La fille qui déclenchait une couvade psychosomatique et prenait ça pour un problème thyroïdien

Depuis trois semaines, à la maison, on voyait plus beaucoup nos poules.

D’habitude elles sont tout le temps en train de faire des bruits bizarres qui rappellent un peu le public des émissions de Cyril Hanouna, elles courent dans tous les sens comme des débiles et puis elles grattent la terre pour manger du caca et des choses mortes (comme le public des émissions de Cyril Hanouna).

Mais là, ben c’était très très silencieux et on savait pas trop si elles étaient vivantes, mortes ou dans la phase dépressive d’une PMD.

Du coup, on voyait seulement le coq, qui s’appelle Giovanni et qui était tout triste.
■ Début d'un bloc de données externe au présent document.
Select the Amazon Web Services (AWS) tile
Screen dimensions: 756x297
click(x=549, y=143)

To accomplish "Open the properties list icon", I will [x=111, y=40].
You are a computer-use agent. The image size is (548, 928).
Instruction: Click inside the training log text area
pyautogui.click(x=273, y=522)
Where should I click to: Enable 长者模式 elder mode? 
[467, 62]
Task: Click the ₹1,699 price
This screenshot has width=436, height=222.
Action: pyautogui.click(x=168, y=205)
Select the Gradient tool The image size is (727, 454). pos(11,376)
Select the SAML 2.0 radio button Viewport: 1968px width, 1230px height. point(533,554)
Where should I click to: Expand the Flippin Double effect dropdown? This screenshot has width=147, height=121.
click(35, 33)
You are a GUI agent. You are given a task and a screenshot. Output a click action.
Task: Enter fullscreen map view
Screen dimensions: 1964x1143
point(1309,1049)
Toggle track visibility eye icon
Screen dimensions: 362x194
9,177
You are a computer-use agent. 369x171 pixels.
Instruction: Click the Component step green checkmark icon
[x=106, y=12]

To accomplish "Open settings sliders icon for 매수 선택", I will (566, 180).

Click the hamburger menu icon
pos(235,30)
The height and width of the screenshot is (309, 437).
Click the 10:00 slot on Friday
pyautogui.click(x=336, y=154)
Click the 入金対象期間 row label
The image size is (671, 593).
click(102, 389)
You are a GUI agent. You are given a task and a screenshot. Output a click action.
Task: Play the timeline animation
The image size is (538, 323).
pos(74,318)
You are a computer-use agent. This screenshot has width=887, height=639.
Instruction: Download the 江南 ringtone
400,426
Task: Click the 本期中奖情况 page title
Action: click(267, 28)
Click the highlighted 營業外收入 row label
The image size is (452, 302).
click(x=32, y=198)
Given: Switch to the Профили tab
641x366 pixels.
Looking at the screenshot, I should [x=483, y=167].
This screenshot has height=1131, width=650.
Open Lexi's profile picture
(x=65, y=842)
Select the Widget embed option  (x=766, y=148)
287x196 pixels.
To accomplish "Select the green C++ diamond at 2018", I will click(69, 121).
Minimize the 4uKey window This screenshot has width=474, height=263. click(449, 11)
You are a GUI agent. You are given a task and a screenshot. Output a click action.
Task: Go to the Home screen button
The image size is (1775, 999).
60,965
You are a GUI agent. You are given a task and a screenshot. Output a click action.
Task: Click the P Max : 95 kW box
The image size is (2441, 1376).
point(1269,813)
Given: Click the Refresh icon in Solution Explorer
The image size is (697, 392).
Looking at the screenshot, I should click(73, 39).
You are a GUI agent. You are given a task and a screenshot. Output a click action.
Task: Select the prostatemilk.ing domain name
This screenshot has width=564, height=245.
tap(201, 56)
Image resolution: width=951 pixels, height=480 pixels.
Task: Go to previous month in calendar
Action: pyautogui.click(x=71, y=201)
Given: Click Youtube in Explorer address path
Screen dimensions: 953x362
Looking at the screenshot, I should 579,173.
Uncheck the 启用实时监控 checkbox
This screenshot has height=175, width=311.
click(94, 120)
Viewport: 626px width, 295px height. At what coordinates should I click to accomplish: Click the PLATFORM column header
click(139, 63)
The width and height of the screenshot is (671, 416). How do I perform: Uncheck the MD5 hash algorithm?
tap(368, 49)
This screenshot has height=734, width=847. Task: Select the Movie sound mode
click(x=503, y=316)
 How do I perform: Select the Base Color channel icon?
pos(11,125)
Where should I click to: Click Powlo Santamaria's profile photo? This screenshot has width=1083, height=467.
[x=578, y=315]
Il se trainait un peu comme un chômeur de longue durée, et même que j’ai voulu aller lui donner un peu de Xanax mais c’est Loutre qui m’a arrêtée en me tapant fort sur la tête et en me criant très fort « Non mais t’es pas un peu FOLLE des fois » (j’ai voulu lui parler du risque suicidaire, mais j’ai pas osé parce que Loutre n’a pas beaucoup de connaissances en psycho-pathologie des gallinacés) (moi j’ai lu « La psychose de la Wyandotte et de la Welsumer: comparatif des tableaux cliniques » trois fois).

Donc pendant trois semaines, c’était très calme dans notre jardin. Y’avait seulement Phelgmon qui gloussait au téléphone avec ses amis très intelligents, le Claude qui passait dans le champ d’à côté en nous criant des blagues à propos de nains hydrocéphales qui montent dans un avion russe, et ma maman qui nous demandait toutes les deux heures si on avait des nouvelles des poules.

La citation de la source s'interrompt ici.